_Data_:
# # #
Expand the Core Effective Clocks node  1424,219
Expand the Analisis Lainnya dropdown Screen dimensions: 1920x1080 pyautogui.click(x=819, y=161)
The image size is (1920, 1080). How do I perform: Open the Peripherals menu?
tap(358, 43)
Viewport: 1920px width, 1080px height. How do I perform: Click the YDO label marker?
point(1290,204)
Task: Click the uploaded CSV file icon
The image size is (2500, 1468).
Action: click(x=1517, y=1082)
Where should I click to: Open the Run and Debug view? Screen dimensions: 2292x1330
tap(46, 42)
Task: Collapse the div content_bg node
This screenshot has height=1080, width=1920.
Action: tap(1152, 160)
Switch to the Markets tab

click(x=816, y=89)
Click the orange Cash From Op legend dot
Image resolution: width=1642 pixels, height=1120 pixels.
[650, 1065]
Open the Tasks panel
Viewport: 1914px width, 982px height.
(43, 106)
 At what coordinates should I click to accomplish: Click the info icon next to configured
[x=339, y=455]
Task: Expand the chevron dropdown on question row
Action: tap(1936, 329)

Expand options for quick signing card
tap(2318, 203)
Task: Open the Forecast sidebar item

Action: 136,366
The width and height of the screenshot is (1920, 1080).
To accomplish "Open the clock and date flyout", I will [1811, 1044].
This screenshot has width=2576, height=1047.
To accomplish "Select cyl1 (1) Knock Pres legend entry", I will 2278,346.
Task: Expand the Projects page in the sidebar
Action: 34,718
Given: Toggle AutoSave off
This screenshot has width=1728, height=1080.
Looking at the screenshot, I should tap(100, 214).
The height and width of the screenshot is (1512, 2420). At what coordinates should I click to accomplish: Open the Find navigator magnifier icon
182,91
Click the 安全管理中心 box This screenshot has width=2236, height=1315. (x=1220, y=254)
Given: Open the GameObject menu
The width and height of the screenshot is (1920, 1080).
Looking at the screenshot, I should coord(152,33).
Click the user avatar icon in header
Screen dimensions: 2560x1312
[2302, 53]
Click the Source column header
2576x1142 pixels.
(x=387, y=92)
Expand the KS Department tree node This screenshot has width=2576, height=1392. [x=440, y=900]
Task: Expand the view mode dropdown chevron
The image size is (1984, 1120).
# # #
_Prompt_: Determine the number of lines in the records that include the string "Given", and respond with that number only.

_Solution to the problem_: 2